Why I Love Improv — by Mark Logsdon

IMAGINATION

I tried out for my college improv group on a whim – I didn’t know what it was (I had never seen them perform) nor had I ever done improv before.  All I knew is that I liked making people laugh and I thought I might meet some fun people.  Immediately after joining the group and participating in my first improv rehearsals, I discovered that I had met the most fun and best people and that doing improv with them was just a complete and utter joy.  That was over 11 years ago.  I haven’t stopped doing improv since then.

It’s true the reason that I, and I suppose many people, start doing improv is because they want to make other people laugh.  The secret is, however, that the true pleasure of improv is not making others laugh; it’s that you are surrounded by friends who are making you laugh all the time.  This is why I love improv.  Actually, there are a bunch of reasons why I love improv, but that is a huge one.

To understand why this experience is so amazing, let’s break it down.  What do you need to do improv?  1 or more people.  Anything else?  Nope.  What do you get out of it?  Characters, emotions, thoughts, musings, satire, exploration, and many, many laughs.  That is incredible.  It’s pure, unadulterated imagination running wild.  The last time we were even allowed to do that is when we were kids.  Remember how great being a kid is?  It’s that feeling again but we’re adults. 


There are elements within every single improv scene that resonate with me on so many levels: When I’m feeling stressed, there is release.  When I’m stuck, there is inspiration.  When I’m happy, there is laughter.  When I’m sad, there is laughter.  Pretty much whenever I need it, there is laughter.

So, that makes it sound like I need improv as therapy (which, honestly, improv is kind of great to work some stuff out), but improv is also a celebration.  It allows me to celebrate and express my thoughts and feelings about the world.  The people in my life, the thoughts I have throughout my day, and the emotions I carry about certain subjects – all of that kind of just accidentally explodes out of you during improv.  It makes me realize how important these people and things are to me and I appreciate them even more.  I love that free expression.

Now, earlier I said that the one of the best parts of improv isn’t making other people laugh; it’s all those people who are making you laugh.  This is still true.  But also, it does feel good to make other people laugh!  Beyond that, performing improv gives me confidence in the other areas of my life.  There are many intimidating social situations where I have to remember “Hey, Mark—last night, you performed on a stage in front of strangers without any script at all.  Right now, you’re just trying to make small talk with a Starbucks employee.  You can do this!”  I find that I need that encouragement A LOT.

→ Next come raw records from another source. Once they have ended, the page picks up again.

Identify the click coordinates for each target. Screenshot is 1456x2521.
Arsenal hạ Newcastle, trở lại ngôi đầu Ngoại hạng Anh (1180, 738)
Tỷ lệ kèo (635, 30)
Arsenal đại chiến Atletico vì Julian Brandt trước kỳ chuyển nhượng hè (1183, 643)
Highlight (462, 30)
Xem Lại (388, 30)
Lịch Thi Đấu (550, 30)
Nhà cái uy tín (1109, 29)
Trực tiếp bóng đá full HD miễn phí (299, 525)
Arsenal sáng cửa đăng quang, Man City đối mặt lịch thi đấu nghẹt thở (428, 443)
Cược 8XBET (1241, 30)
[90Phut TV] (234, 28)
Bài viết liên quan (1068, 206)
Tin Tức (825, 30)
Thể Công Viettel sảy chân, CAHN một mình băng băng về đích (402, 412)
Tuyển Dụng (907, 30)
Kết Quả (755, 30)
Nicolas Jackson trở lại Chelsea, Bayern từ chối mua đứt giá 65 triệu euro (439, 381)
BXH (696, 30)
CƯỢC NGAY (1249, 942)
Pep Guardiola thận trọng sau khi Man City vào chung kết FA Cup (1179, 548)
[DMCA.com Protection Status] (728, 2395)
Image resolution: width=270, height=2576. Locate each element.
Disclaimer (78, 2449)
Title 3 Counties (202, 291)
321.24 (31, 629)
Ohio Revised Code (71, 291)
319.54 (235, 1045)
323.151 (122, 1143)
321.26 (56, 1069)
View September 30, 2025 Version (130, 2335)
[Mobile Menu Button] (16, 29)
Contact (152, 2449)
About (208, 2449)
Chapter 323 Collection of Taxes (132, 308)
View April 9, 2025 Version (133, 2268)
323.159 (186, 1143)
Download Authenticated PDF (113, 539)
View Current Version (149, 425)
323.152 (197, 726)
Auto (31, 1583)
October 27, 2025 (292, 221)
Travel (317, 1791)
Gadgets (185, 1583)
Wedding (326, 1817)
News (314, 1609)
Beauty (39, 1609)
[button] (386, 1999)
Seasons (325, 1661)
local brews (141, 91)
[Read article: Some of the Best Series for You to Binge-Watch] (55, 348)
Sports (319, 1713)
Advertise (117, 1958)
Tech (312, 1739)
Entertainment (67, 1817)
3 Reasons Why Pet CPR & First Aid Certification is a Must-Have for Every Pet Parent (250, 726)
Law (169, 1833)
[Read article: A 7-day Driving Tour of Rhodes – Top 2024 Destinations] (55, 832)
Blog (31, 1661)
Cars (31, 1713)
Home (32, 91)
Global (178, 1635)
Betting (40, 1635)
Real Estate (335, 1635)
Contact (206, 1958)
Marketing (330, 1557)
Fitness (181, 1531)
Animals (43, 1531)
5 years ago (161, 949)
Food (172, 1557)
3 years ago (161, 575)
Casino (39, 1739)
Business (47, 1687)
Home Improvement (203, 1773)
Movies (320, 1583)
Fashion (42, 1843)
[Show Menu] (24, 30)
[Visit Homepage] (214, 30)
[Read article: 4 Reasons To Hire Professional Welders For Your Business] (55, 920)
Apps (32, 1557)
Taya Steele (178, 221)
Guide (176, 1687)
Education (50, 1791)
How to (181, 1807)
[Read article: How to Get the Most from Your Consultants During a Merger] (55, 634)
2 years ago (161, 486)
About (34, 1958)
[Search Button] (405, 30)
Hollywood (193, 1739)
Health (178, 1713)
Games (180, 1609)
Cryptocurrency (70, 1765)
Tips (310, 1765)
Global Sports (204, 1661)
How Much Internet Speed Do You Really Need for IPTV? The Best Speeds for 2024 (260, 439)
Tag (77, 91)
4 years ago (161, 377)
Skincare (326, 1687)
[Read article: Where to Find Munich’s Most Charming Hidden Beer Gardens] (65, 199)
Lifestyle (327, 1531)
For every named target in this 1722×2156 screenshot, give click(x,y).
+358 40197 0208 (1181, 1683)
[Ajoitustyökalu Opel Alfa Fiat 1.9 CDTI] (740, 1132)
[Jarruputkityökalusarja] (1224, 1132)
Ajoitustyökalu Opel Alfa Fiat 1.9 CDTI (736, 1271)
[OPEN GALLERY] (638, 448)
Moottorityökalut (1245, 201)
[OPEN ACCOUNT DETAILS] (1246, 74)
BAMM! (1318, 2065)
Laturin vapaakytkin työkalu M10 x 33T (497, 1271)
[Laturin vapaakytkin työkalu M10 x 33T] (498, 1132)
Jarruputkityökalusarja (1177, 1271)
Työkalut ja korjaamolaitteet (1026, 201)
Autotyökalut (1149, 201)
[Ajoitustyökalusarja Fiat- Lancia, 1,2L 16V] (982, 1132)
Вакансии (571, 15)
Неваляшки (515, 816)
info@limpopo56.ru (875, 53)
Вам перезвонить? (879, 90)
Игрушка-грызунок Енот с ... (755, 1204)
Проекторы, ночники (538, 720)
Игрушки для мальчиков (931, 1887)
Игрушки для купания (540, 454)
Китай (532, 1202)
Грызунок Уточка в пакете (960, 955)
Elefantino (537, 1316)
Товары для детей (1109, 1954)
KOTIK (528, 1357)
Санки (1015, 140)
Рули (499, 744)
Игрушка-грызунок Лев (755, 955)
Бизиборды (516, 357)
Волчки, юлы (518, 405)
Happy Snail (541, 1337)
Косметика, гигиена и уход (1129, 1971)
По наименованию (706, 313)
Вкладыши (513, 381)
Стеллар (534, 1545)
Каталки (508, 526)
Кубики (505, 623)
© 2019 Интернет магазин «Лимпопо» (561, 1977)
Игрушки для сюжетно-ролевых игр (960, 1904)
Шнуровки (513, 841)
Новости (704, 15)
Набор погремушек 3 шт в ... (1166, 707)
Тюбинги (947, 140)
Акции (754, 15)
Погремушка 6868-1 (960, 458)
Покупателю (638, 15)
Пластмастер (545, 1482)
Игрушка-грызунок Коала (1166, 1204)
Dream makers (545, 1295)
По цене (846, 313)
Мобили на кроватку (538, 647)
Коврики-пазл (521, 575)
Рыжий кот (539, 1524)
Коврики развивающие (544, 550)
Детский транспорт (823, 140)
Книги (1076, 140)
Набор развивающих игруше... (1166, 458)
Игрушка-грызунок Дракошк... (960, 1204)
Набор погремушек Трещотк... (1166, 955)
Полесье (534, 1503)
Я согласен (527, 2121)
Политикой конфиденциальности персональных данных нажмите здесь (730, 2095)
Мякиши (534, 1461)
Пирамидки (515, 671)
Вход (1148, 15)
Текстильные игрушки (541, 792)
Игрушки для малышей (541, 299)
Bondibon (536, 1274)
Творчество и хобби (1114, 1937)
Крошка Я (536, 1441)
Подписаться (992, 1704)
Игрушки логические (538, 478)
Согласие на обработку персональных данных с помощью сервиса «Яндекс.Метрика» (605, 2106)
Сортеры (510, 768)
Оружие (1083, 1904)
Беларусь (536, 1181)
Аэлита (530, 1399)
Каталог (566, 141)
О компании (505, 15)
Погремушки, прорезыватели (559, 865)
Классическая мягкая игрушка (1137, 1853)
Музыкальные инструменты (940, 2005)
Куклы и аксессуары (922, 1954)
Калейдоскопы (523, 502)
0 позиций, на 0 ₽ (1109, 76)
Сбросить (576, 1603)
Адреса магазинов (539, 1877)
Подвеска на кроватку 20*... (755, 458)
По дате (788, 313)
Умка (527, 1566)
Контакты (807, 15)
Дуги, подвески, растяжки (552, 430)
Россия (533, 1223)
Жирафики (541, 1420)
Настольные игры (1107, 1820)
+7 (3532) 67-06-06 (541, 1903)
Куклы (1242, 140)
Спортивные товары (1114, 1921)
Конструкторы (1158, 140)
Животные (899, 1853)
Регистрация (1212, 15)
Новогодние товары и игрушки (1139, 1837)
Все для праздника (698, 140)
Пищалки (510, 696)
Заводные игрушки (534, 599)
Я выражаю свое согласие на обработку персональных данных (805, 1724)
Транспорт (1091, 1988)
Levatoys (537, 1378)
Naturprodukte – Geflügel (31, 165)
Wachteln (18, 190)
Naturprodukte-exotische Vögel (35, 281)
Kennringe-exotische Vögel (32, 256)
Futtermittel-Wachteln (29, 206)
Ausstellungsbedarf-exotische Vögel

Improv also gives me a sense of purpose.  I feel like I can help people laugh who really need to laugh.  Or maybe I can push people to think and change their mind about ideas they previously held sacred.  Sometimes your improv scenes take on a life of their own and you end up exploring into some pretty dark places, but the rewarding part is when you look into those dark places and find the humanity within.  I mean, I know that’s rare, but I’m a roll here and feeling good about improv! (See? Confidence!)

Anyway, there are a lot of reasons why I love improv and why I continue to do it, but the main reason goes back to my first experience.  I still meet the most fun and best people.  My hilarious friends still make me laugh really hard almost every day.  And so, improv is still a complete and utter joy.

Mark Logsdon has been studying and performing improv in Chicago since 2006. He has completed the training program at iO Chicago where he performs with the Harold team, Sears Tower, and coaches the Harold team, Big Judy. Mark has appeared in several productions at The Annoyance Theater, including Flames and Blazes, Frenz Finds It!, National Sensation, and Jimmy of Nazareth. Mark has also directed several productions at the Chemically Imbalanced Theater, including Creature Feature, Moral Hazard, and Pas De Deux. Mark plays Dungeons & Dragons regularly.